- [Problem description]: Every line below that contains the word "Монтаж" must be copied.
Material for the task Start Marker
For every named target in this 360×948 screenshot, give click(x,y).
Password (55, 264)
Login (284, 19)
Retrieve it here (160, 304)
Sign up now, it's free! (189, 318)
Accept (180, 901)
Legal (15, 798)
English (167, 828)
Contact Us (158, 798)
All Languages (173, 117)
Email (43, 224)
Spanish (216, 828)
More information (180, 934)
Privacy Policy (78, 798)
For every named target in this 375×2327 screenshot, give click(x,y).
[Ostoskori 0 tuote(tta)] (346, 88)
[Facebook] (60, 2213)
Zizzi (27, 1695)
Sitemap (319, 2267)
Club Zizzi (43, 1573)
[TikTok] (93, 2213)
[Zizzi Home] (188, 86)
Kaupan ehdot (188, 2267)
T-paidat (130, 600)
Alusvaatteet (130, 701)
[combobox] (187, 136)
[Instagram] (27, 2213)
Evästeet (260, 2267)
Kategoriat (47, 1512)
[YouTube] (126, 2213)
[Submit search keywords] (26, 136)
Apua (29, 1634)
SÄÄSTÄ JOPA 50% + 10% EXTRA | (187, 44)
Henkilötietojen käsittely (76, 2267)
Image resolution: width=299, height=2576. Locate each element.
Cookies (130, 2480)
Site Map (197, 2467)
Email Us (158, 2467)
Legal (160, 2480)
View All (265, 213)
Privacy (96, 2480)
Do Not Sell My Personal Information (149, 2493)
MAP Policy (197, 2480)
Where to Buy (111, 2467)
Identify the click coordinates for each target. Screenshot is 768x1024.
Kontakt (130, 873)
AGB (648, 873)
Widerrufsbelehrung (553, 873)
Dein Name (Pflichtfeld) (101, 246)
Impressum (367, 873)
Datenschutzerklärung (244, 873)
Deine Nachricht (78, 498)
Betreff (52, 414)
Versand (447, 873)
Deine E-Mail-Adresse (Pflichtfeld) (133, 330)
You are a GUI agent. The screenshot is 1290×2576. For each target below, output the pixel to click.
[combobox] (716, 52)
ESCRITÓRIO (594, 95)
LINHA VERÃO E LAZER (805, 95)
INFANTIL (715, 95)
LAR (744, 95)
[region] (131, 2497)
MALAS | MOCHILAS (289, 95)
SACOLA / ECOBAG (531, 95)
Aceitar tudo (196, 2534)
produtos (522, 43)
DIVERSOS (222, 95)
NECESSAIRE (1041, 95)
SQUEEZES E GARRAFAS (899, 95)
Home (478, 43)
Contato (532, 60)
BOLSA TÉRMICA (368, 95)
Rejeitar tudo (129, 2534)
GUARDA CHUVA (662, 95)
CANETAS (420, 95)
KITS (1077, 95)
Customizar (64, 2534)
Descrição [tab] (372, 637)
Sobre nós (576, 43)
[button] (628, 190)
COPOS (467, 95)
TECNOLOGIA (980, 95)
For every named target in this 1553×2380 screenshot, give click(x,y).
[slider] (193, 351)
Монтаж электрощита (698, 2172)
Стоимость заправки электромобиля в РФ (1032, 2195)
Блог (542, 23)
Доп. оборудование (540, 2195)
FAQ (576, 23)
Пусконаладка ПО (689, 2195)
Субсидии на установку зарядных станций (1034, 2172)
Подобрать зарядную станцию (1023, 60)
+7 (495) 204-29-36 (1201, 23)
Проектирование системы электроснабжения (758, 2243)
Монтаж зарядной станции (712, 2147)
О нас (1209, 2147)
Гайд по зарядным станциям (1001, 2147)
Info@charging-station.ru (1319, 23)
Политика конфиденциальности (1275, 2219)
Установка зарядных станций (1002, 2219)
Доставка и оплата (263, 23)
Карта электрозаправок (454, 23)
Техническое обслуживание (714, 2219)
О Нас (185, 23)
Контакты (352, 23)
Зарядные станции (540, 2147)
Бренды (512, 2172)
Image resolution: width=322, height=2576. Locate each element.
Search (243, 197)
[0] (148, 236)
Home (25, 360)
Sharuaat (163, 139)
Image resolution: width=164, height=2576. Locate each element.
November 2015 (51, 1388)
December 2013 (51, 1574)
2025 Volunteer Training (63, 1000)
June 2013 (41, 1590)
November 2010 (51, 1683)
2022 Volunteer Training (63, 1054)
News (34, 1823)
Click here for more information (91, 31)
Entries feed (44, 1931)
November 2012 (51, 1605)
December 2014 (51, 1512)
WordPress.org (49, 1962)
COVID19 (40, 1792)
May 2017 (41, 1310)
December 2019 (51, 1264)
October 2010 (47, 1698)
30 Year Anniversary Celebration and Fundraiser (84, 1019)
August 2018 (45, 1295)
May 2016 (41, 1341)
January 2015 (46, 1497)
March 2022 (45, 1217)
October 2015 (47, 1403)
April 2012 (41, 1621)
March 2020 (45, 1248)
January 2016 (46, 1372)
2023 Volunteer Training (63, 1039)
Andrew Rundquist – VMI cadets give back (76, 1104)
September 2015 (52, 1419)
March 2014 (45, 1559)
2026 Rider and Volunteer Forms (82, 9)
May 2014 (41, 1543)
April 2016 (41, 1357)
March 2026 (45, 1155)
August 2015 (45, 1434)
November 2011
Material for the task End Marker
- [Response below]:
Монтаж электрощита (698, 2172)
Монтаж зарядной станции (712, 2147)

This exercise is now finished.